Purple in the Blue
As I swam through another thick garbage patch while herding a cloud of plankton, I couldn't help but think of when these very waters were clear. Of when I could see the ocean floor beneath sun streaked waves; when Maleko and I would glide through the sunny rays until we were over the reef.
I used to love this reef. I used to love gliding between coral mountains, wings dipping into valleys as I curved my body and tail to follow the channel, fish fluttering around and underneath me, feeding on my belly and wing bottoms, tickling me with their tails and fins. Glorious colors and light surrounding.
But now it was gone. Reduced to ashy gray silt. Reduced to slime and algae-covered lumps in the sand.
Swimming on, feeling more sorrowful after the memories of Maleko, I was hit with another, even deeper wave of sadness when I recognized the very spot where my last pup was birthed. He had been gloriously beautiful, with his white tipped wings and white markings matching his father's.
Maleko decided to call him Kaimana, power of the ocean. And that he was. Impressively powerful, mightily strong. None could doubt his beauty.
He grew to become only stronger, so much so that even the mano kihikihi feared trying to eat him. He quickly fought off the mano miona when he tried to attack him, and no other sharks bothered him after that.
He spent his days frolicking in these shallow waters, curving and flipping and basking in the sun. I loved visiting him and watching him grow. Maleko held only endless pride and praise for his son, our son, who was stronger than both of us.
But maybe as his Makuahine, I was biased.

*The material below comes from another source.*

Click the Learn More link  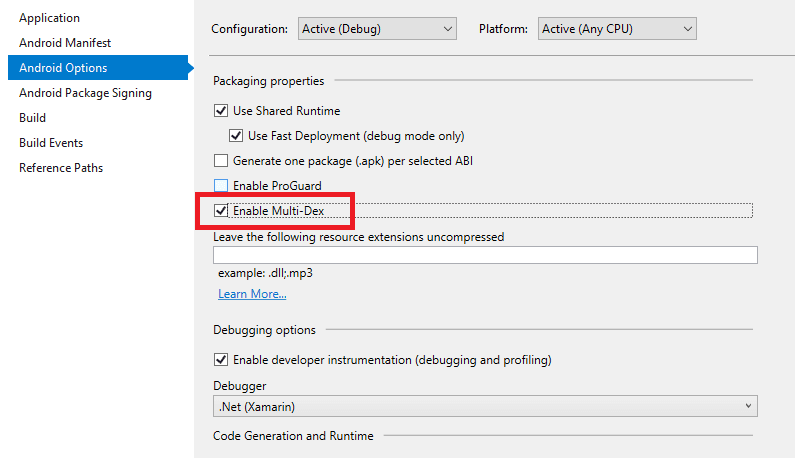[x=252, y=294]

Because I can never forget how strongly he fought. How strongly he held on to life against mangled, mutated jaws around him, tearing into him, into his beautiful wings, grinding between his ribs. The cracks still echo through these ocean's waters.

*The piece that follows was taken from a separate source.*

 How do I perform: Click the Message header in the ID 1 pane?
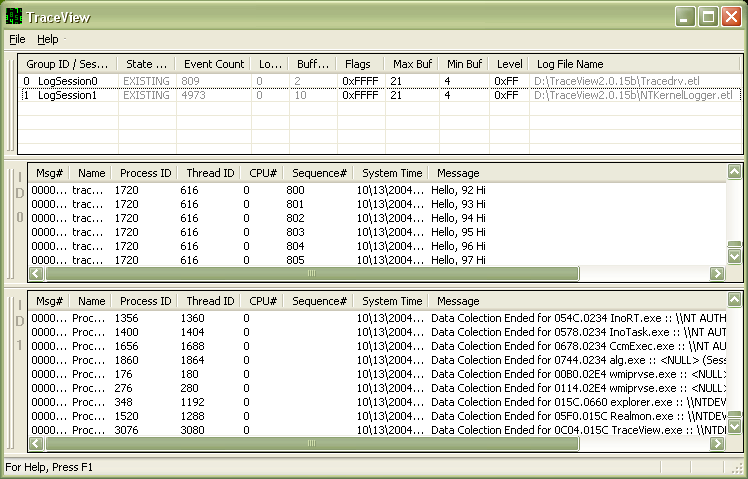[458, 301]
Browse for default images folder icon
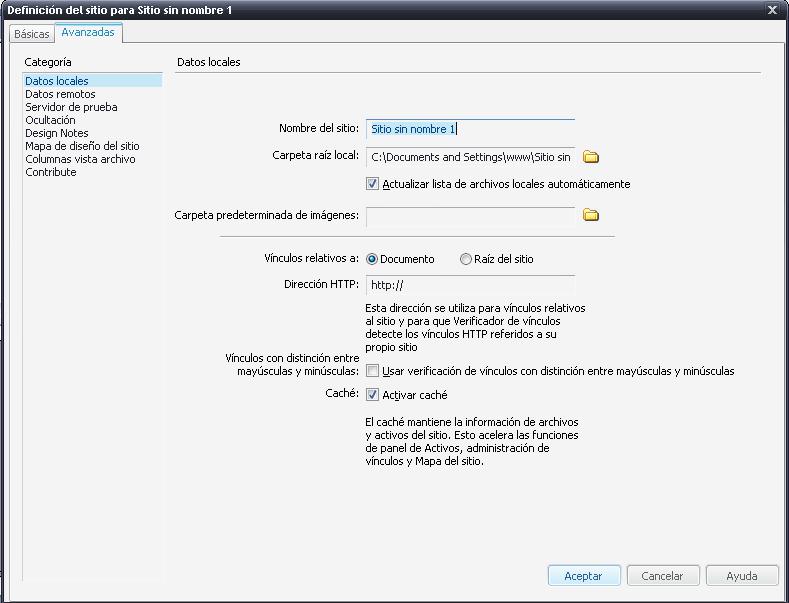 pos(590,215)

And now look. Look what his childhood home has turned into. 'Opala suspended in once blue waters, once hopeful, once beautiful, once clear waters, where futures were visible. Now this he wai e ola was filthy with human garbage and human oil and human silt stirred up by human boats. Once colorful reefs filled with colorful l'a had dissolved into nothingness. Gray brown silt-covered lumps were the only indication that life had ever thrived here.

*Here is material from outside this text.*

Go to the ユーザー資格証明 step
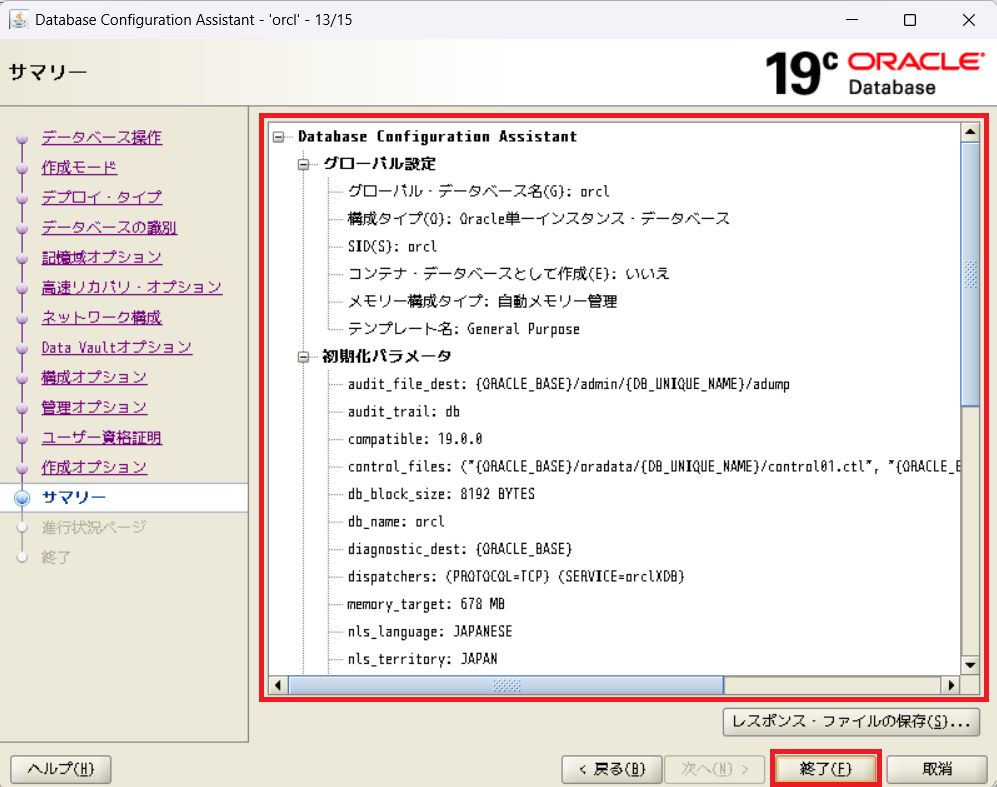Image resolution: width=997 pixels, height=787 pixels. click(x=101, y=437)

A rumble resounding through the water around me woke me from my reminiscent thoughts. Glancing up, I saw yet another dark shape indicative of a human boat in the water above. I didn't bother worrying about fishermen, just dove deeper to hide below their own 'opala from their sharp tipped mea kaua.
I finally grew wary when a splash disturbed the garbage and a dark figure began to move in the dirty water. Long tendrils floated behind its leading end. I wanted to scream maka'u at it, but it was a human, not a l'a that could understand me and could understand that having uncontrolled tendrils like that floating in this water could easily lead to death.
But the human didn't concern itself with danger. Instead it was reaching out and removing its own garbage from the water. It was targeting the dangerous garbage that brought down honu and manu. I suddenly found myself closer to the human than intended, intrigued by its actions. The garbage in its oddly strong appendages was disappearing above the surface of the water, pulled by invisible lines.
Suddenly, it turned to me and its odd face, tubes and garbage wrapped around and into it, covering eyes and nose and mouth, stared back at me. It approached me slowly and I was intrigued.
I felt a hand on my fin, holding me in place, and another hand hovered near my head, tugging the string long embedded by a fisherman's weapon. A silver flash, like that of a fish, and I was already more free. Its skillful appendage untangled the string that had wrapped around my fin digging in over time, scarring me like the monstrous mano, no longer a mano, that took Kaimana from me. I was finally freed. After Kane knows how long, I was free! Another flash with a sharp pain and the hook was gone from my head.
Ola leaked into the water near my eyes, and pain blossomed, but I could care less. This human had freed me, unlike the human that had tried to take me with my Maleko. Maybe this human, with its 'olapa removal and soft hands brushing me, wasn't the same as the rest of them.